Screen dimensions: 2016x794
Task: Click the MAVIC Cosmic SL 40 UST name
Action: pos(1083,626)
· · ·
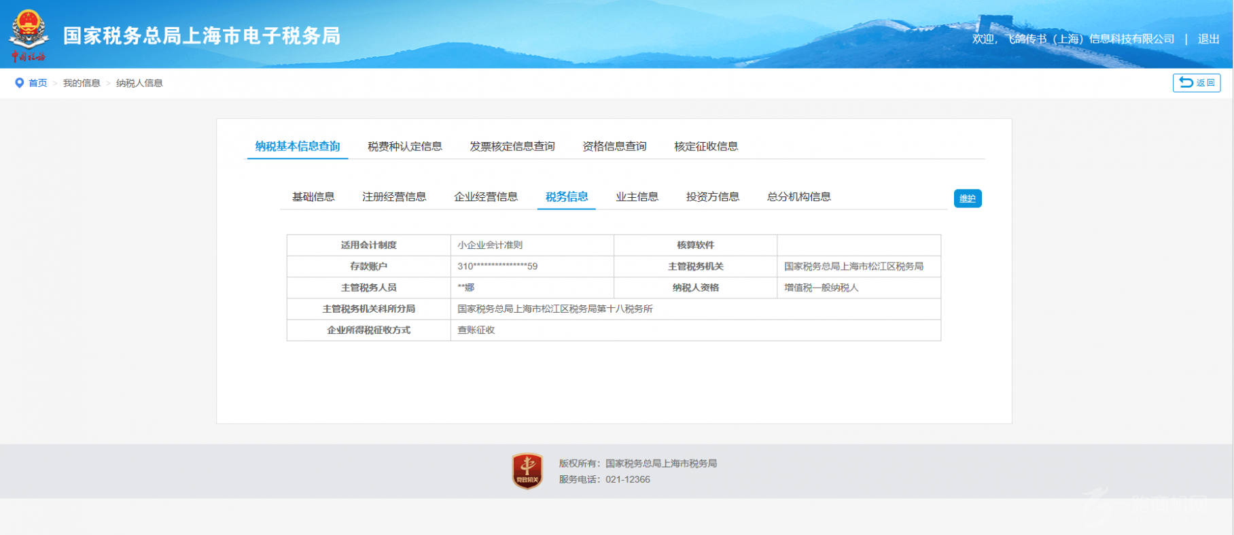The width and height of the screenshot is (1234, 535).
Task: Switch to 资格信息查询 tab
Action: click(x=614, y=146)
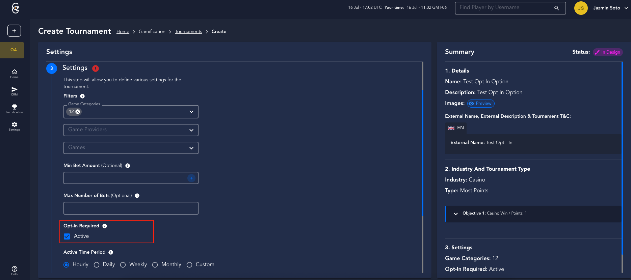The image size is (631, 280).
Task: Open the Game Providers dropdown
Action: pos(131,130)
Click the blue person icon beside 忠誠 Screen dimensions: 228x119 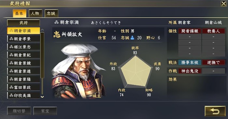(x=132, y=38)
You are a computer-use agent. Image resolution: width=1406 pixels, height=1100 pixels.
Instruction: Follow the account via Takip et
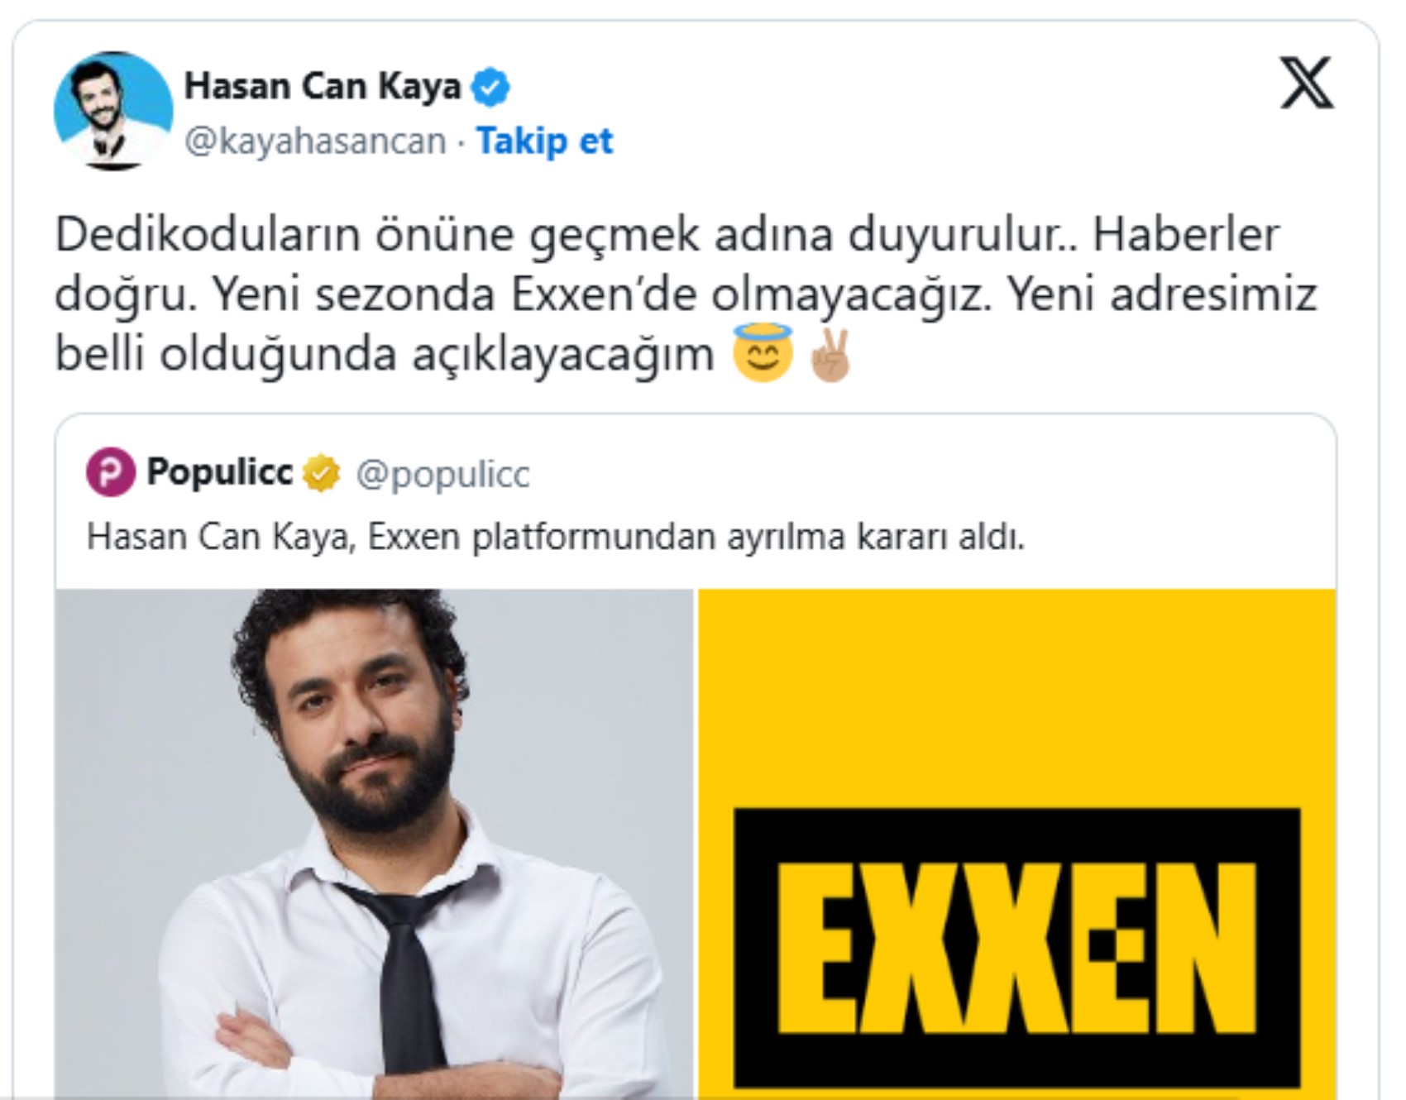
· · ·
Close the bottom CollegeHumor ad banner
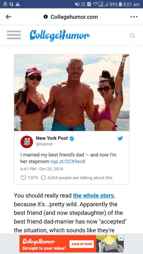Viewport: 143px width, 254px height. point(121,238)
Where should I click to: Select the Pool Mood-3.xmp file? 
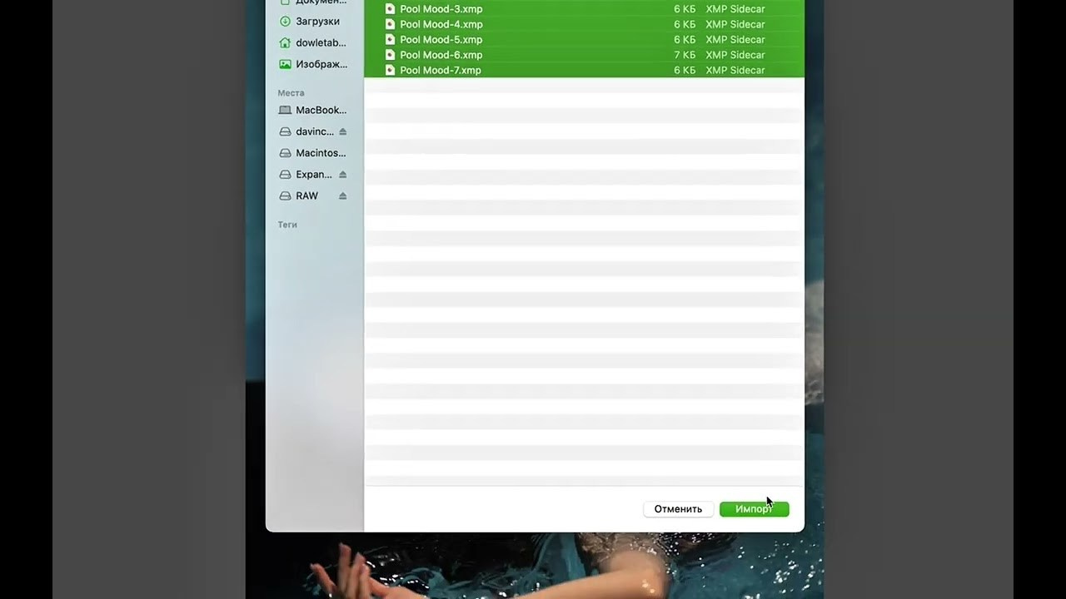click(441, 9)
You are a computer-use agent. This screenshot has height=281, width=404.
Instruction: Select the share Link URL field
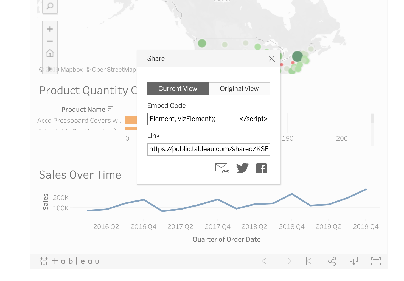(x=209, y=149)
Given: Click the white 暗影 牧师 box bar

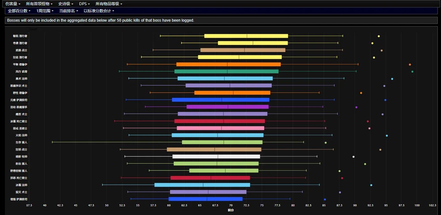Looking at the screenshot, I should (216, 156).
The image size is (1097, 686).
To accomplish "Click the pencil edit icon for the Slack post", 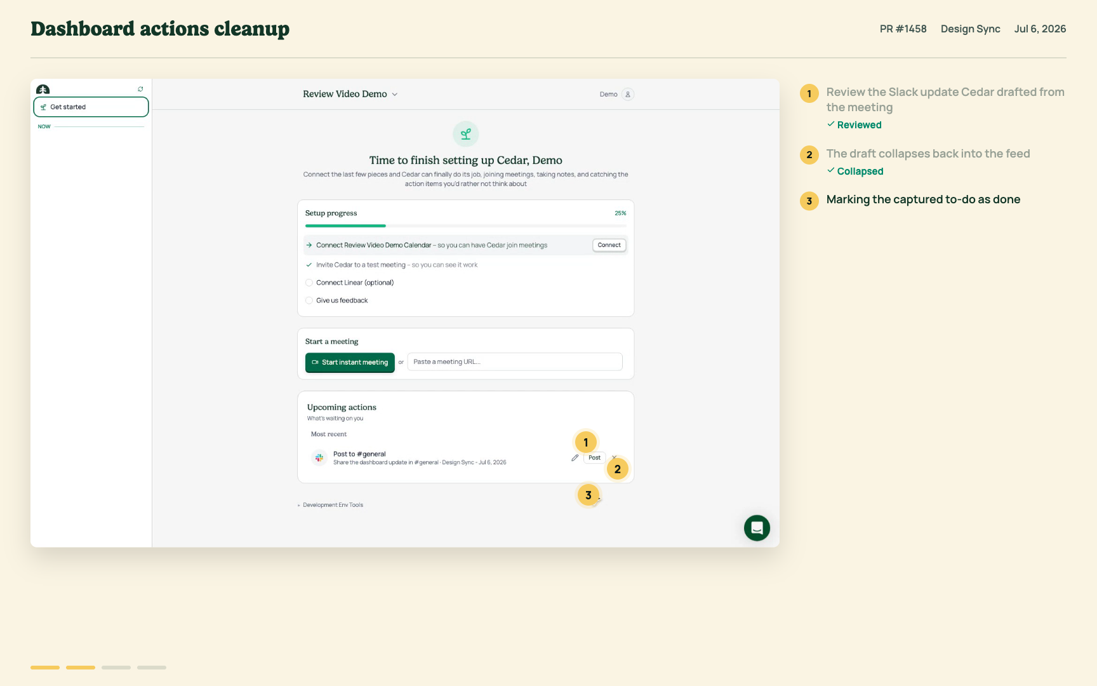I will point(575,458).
· · ·
Problem description: Wherever the string "agent" appears in the listing above, show the whole line.

Solution to this exercise:
You are a computer-use agent. Image resolution: width=1406 pixels, height=1100 pixels.
You are a computer-use agent. This screenshot has height=281, width=404.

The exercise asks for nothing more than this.